───── Material to process ─────
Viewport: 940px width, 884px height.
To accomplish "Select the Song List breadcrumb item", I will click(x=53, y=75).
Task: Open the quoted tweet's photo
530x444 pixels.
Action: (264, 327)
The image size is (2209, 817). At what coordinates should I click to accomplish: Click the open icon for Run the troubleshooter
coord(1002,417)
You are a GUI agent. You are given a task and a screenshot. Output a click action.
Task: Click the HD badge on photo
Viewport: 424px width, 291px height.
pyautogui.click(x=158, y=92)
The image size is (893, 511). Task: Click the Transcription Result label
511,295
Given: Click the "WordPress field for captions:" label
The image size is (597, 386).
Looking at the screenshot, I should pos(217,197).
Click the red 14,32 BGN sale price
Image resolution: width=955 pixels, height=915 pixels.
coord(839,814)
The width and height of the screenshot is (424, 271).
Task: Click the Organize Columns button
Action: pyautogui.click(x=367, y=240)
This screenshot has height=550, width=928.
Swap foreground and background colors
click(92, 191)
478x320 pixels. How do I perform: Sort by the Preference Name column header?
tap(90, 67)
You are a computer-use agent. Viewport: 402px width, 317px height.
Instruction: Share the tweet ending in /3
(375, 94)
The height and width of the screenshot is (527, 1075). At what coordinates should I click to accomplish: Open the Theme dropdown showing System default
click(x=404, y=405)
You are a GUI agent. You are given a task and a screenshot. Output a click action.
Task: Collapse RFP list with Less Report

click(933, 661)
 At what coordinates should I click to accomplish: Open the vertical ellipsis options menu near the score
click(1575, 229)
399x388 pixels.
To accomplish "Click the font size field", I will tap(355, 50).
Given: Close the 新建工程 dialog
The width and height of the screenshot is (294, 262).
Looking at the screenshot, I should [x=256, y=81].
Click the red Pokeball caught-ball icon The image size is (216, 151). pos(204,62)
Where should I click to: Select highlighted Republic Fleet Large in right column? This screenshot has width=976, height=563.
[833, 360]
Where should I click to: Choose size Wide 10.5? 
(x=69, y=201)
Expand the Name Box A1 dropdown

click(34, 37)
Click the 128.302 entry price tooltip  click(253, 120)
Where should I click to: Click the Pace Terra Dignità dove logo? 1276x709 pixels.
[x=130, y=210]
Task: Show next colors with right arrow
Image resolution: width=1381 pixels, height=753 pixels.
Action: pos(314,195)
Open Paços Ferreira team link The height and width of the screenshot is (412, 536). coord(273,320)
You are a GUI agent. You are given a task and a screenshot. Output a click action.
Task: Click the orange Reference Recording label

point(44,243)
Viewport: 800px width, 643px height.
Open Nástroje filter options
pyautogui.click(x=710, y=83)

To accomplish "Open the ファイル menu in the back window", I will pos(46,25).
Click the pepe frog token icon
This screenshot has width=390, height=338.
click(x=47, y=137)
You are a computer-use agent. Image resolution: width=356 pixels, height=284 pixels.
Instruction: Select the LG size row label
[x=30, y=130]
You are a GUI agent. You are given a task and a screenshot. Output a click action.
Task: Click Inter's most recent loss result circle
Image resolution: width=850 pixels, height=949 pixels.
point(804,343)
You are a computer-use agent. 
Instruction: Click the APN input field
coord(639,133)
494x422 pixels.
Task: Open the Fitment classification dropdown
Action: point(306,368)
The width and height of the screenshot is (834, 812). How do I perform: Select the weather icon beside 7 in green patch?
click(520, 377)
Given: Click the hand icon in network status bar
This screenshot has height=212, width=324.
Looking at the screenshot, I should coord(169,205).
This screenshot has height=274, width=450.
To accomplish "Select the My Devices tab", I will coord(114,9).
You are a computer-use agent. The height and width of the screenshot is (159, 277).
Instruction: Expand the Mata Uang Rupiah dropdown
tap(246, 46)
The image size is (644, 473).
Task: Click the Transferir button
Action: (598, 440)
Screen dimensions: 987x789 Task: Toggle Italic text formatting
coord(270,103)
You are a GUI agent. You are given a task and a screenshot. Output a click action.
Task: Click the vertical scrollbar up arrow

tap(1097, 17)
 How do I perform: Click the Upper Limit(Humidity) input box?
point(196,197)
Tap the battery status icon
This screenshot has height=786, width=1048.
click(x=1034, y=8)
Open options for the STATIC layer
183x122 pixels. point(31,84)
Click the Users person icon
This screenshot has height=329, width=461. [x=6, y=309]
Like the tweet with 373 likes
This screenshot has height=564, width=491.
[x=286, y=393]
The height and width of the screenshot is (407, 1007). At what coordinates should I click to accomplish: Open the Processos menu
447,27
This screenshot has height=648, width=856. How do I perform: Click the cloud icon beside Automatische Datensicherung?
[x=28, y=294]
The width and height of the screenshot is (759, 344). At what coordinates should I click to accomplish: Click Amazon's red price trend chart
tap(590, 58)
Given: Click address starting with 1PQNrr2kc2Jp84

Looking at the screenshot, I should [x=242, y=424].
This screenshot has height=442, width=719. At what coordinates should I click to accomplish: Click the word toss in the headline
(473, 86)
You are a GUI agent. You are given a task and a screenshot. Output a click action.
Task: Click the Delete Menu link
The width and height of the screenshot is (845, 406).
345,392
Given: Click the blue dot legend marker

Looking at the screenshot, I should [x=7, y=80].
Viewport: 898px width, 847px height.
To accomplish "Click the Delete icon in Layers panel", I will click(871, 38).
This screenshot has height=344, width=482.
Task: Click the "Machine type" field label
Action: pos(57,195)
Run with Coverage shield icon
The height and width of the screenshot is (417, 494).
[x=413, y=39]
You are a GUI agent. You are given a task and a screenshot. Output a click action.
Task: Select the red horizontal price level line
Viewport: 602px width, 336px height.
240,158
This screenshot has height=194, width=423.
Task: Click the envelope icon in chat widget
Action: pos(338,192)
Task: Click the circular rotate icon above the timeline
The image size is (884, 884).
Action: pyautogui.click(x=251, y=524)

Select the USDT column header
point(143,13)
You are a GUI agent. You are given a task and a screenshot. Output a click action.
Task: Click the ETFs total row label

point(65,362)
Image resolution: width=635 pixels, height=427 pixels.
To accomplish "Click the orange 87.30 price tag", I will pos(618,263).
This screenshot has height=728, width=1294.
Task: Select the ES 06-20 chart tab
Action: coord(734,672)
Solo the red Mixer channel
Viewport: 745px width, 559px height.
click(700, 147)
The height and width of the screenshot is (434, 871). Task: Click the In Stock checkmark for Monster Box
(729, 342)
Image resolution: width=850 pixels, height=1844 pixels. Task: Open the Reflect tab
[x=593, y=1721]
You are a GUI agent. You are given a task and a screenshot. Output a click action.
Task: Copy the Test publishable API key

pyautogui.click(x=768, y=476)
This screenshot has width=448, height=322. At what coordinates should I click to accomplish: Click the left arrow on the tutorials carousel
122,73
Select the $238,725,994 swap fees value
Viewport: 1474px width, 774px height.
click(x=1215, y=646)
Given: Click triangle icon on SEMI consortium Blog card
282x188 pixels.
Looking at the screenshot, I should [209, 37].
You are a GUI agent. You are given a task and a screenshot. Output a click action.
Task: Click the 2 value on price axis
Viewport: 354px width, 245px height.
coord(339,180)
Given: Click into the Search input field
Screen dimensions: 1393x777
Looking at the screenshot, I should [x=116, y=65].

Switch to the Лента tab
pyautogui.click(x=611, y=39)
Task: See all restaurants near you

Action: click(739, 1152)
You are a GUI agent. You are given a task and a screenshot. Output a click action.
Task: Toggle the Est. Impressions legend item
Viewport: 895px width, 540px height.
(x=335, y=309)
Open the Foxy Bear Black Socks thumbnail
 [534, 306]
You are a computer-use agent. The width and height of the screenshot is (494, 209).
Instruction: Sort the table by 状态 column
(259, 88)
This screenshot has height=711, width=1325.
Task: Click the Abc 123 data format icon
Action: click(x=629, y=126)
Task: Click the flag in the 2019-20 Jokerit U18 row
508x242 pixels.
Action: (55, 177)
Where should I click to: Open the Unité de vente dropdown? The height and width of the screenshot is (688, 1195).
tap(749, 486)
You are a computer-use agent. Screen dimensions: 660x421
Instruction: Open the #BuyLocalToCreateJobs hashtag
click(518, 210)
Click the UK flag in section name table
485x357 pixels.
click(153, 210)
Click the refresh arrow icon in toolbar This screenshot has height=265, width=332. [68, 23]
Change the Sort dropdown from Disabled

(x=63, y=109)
─────
* **What you will do**
Return everything from the entry line containing "This screenshot has height=550, width=928." down to the line containing "Action: pos(314,195)", both included, reproducing each line without any change.

* **Finished task**
This screenshot has height=550, width=928.
Swap foreground and background colors
click(92, 191)
478x320 pixels. How do I perform: Sort by the Preference Name column header?
tap(90, 67)
You are a computer-use agent. Viewport: 402px width, 317px height.
Instruction: Share the tweet ending in /3
(375, 94)
The height and width of the screenshot is (527, 1075). At what coordinates should I click to accomplish: Open the Theme dropdown showing System default
click(x=404, y=405)
You are a GUI agent. You are given a task and a screenshot. Output a click action.
Task: Collapse RFP list with Less Report

click(933, 661)
 At what coordinates should I click to accomplish: Open the vertical ellipsis options menu near the score
click(1575, 229)
399x388 pixels.
To accomplish "Click the font size field", I will tap(355, 50).
Given: Close the 新建工程 dialog
The width and height of the screenshot is (294, 262).
Looking at the screenshot, I should [x=256, y=81].
Click the red Pokeball caught-ball icon The image size is (216, 151). pos(204,62)
Where should I click to: Select highlighted Republic Fleet Large in right column? This screenshot has width=976, height=563.
[833, 360]
Where should I click to: Choose size Wide 10.5? 
(x=69, y=201)
Expand the Name Box A1 dropdown

click(34, 37)
Click the 128.302 entry price tooltip  click(253, 120)
Where should I click to: Click the Pace Terra Dignità dove logo? 1276x709 pixels.
[x=130, y=210]
Task: Show next colors with right arrow
Image resolution: width=1381 pixels, height=753 pixels.
Action: pos(314,195)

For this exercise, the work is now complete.